New Year’s Change and Resolutions

Maintain health, friendships, and enjoyment of life to the best of one’s ability . . . goals for 2015.

** On New Year’s Day the Y will have an open house.  I’ll do a short tai chi class at 11, open to all who would like to come by.  Early arrivals have been known to receive free t-shirts and there will probably be snacks.

(but not probably as fancy as these cakes  ❤


Change?  A rambling remembrance of change and decisions . . .

I don’t leap into change, tending to hold onto the known and comfortable until nudged toward the brink of a new decision.  Generally, after the leap I find myself in a place I like . . . and settle into a new, comfortable routine.

A story once made the rounds about a man praying vociferously, “Please, Lord, just let me win the lottery.  It would really make a difference in my life.  Please, just let me win once.”  From above, a booming voice, “Meet me halfway.  Buy a ticket.”

I bought one lottery ticket when I heard that story, just in case there was a Plan and I needed to do my half.  I didn’t win, I hadn’t really expected to, and there went my dreams of travel and hiring a chauffeur . . . I couldn’t think of much else I’d like to change.

I bought another lottery ticket when I was trying to decide whether or not to retire.  Winning would be a sure sign.  Instead, I received a much more clear sign; sarcoidosis, probably from the mold in our school, impeded my breathing and made it clear that I needed to leave.

I had also expressed a desire that year to “meet some nice men in the coming year.”  Mom used to warn us to be careful what we wished for.  I hadn’t specified “men to whom I won’t owe co-pays.”  To be fair, all the “ologists” were very nice men, and they did get my health back on track after I left that building.  I did also give myself a trip to Hawaii as a retirement present . . . no chauffeur yet, though.


Retirement was foreshadowed if I’d paid attention.  A couple of years earlier, my doctor made me stay home for the whole month of November (pneumonia).

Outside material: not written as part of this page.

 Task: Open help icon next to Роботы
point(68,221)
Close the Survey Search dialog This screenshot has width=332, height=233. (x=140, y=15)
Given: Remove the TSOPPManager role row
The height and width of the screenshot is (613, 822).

Much as I loved my students, and teaching, I found it surprisingly easy to stay home reading and resting (and lesson planning and grading), and my students appreciated me when I decided to “come back and save (us) from this horrible sub.”  As a preview of retirement, I discovered it was rather pleasant and relaxing to have fewer responsibilities.  I’m feeling the same way now about retirement . . . once I got over the guilt of not “reinventing myself” with a new work load . . .

Lessons in dreams . . .  while still teaching, I had a recurring dream that I couldn’t find my classroom and it was time to teach a class.  I’d end up in an office building and then a park . . . as I neared retirement, my dreaming self decided to stay in the park, “They’ll be okay.”  Thanks to lovely new teachers, they really are.

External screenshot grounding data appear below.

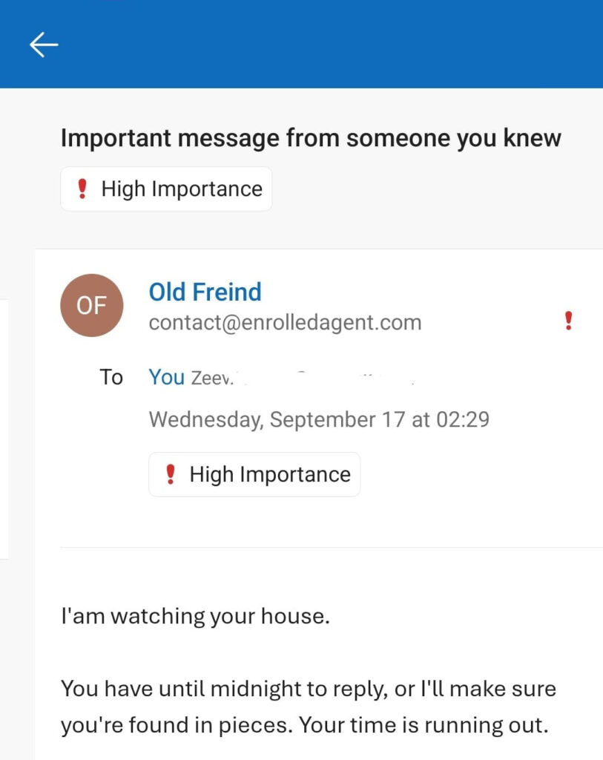Click the "You have until midnight" line

click(308, 688)
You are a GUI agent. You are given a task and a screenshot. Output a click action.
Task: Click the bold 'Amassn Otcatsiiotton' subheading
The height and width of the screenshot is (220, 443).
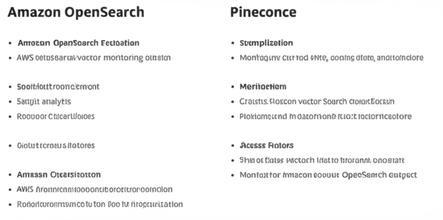coord(59,175)
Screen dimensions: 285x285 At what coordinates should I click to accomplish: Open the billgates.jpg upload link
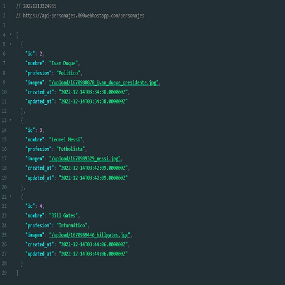(x=90, y=235)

A student who expressed dismay at my plans to leave was just fine once I reminded her that she would be graduating at the same time as I retired . . . graduating forever.

I recently came across my official Certificate of Credibility, issued after a student, denied some concession, told me that was “why you have no credibility with your students.” Colleagues signed it, and then most of that class asked to also sign.  Take that, ornery student!



One more memory:  I taught one of my high school students to knit during lunch.  I had brought in my knitting as a visual for our reading of “House Taken Over.” Afterward, she had wistfully shared that she hadn’t wanted to learn to knit when her grandmother offered, too young to be interested, “and now I want to learn and my grandma is gone.”  I said I could fill in for her grandma, and she learned quickly!


May your new year be filled with love and laughter, health and happiness, the familiar and some new, all in pleasing proportions.  Hugs!

Christmas Letter 2014

Happy Boxing Day (2nd Day of Christmas) and may all be well with you and yours!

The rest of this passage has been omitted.